** Start INFORMATION PROVIDED **

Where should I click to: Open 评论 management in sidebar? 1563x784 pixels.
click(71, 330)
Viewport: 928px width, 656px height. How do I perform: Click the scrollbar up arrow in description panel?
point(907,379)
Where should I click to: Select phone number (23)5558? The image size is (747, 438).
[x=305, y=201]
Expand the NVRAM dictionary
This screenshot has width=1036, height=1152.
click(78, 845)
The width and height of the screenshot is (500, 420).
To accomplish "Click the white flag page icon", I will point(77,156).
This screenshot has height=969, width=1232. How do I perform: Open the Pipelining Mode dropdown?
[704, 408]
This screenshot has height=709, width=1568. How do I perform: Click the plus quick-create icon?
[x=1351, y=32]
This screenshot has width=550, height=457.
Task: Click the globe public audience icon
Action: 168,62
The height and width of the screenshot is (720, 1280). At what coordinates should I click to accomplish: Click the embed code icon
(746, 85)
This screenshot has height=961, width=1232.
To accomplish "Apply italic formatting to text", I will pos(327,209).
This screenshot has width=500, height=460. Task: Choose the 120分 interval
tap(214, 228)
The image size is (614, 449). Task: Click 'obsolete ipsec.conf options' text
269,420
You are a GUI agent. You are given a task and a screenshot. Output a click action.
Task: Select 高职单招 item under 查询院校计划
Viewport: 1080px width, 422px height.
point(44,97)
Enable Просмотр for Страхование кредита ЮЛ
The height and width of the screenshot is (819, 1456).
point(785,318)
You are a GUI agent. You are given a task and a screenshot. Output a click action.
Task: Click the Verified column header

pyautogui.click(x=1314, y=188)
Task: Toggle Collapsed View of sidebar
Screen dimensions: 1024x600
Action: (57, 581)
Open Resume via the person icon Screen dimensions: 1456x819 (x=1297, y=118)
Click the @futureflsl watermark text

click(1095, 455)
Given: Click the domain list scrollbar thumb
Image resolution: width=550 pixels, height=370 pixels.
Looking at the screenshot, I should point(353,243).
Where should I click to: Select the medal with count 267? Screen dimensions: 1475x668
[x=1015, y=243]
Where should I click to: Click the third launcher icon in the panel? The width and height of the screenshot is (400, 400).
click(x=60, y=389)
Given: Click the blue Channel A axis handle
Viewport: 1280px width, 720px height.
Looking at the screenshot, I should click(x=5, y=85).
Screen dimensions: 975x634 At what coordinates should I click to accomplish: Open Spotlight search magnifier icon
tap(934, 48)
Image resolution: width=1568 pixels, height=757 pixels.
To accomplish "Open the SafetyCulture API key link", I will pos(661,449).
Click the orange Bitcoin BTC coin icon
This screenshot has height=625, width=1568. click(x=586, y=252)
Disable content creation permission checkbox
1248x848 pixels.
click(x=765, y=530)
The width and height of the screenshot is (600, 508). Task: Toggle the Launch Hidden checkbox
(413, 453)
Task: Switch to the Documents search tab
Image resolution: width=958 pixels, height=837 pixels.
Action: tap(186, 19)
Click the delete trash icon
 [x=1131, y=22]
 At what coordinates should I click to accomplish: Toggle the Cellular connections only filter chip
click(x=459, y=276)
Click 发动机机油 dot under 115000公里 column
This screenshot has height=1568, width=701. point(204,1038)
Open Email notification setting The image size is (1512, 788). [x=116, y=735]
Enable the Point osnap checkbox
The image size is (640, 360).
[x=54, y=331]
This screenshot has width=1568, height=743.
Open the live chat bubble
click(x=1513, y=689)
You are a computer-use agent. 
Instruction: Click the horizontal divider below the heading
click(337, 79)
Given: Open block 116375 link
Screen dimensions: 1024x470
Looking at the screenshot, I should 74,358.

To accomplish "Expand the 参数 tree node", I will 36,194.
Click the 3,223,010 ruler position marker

** End INFORMATION PROVIDED **

PROBLEM REQUIREMENTS:
Reproduce every one of the lines above word for word, leaving nothing out and changing nothing.

RESPONSE FOR THIS EXERCISE:
Where should I click to: Open 评论 management in sidebar? 1563x784 pixels.
click(71, 330)
Viewport: 928px width, 656px height. How do I perform: Click the scrollbar up arrow in description panel?
point(907,379)
Where should I click to: Select phone number (23)5558? The image size is (747, 438).
[x=305, y=201]
Expand the NVRAM dictionary
This screenshot has width=1036, height=1152.
click(78, 845)
The width and height of the screenshot is (500, 420).
To accomplish "Click the white flag page icon", I will point(77,156).
This screenshot has height=969, width=1232. How do I perform: Open the Pipelining Mode dropdown?
[704, 408]
This screenshot has height=709, width=1568. How do I perform: Click the plus quick-create icon?
[x=1351, y=32]
This screenshot has width=550, height=457.
Task: Click the globe public audience icon
Action: 168,62
The height and width of the screenshot is (720, 1280). At what coordinates should I click to accomplish: Click the embed code icon
(746, 85)
This screenshot has height=961, width=1232.
To accomplish "Apply italic formatting to text", I will pos(327,209).
This screenshot has width=500, height=460. Task: Choose the 120分 interval
tap(214, 228)
The image size is (614, 449). Task: Click 'obsolete ipsec.conf options' text
269,420
You are a GUI agent. You are given a task and a screenshot. Output a click action.
Task: Select 高职单招 item under 查询院校计划
Viewport: 1080px width, 422px height.
point(44,97)
Enable Просмотр for Страхование кредита ЮЛ
The height and width of the screenshot is (819, 1456).
point(785,318)
You are a GUI agent. You are given a task and a screenshot. Output a click action.
Task: Click the Verified column header

pyautogui.click(x=1314, y=188)
Task: Toggle Collapsed View of sidebar
Screen dimensions: 1024x600
Action: (57, 581)
Open Resume via the person icon Screen dimensions: 1456x819 (x=1297, y=118)
Click the @futureflsl watermark text

click(1095, 455)
Given: Click the domain list scrollbar thumb
Image resolution: width=550 pixels, height=370 pixels.
Looking at the screenshot, I should point(353,243).
Where should I click to: Select the medal with count 267? Screen dimensions: 1475x668
[x=1015, y=243]
Where should I click to: Click the third launcher icon in the panel? The width and height of the screenshot is (400, 400).
click(x=60, y=389)
Given: Click the blue Channel A axis handle
Viewport: 1280px width, 720px height.
Looking at the screenshot, I should click(x=5, y=85).
Screen dimensions: 975x634 At what coordinates should I click to accomplish: Open Spotlight search magnifier icon
tap(934, 48)
Image resolution: width=1568 pixels, height=757 pixels.
To accomplish "Open the SafetyCulture API key link", I will pos(661,449).
Click the orange Bitcoin BTC coin icon
This screenshot has height=625, width=1568. click(x=586, y=252)
Disable content creation permission checkbox
1248x848 pixels.
click(x=765, y=530)
The width and height of the screenshot is (600, 508). Task: Toggle the Launch Hidden checkbox
(413, 453)
Task: Switch to the Documents search tab
Image resolution: width=958 pixels, height=837 pixels.
Action: tap(186, 19)
Click the delete trash icon
 [x=1131, y=22]
 At what coordinates should I click to accomplish: Toggle the Cellular connections only filter chip
click(x=459, y=276)
Click 发动机机油 dot under 115000公里 column
This screenshot has height=1568, width=701. point(204,1038)
Open Email notification setting The image size is (1512, 788). [x=116, y=735]
Enable the Point osnap checkbox
The image size is (640, 360).
[x=54, y=331]
This screenshot has width=1568, height=743.
Open the live chat bubble
click(x=1513, y=689)
You are a computer-use agent. 
Instruction: Click the horizontal divider below the heading
click(337, 79)
Given: Open block 116375 link
Screen dimensions: 1024x470
Looking at the screenshot, I should 74,358.

To accomplish "Expand the 参数 tree node", I will 36,194.
Click the 3,223,010 ruler position marker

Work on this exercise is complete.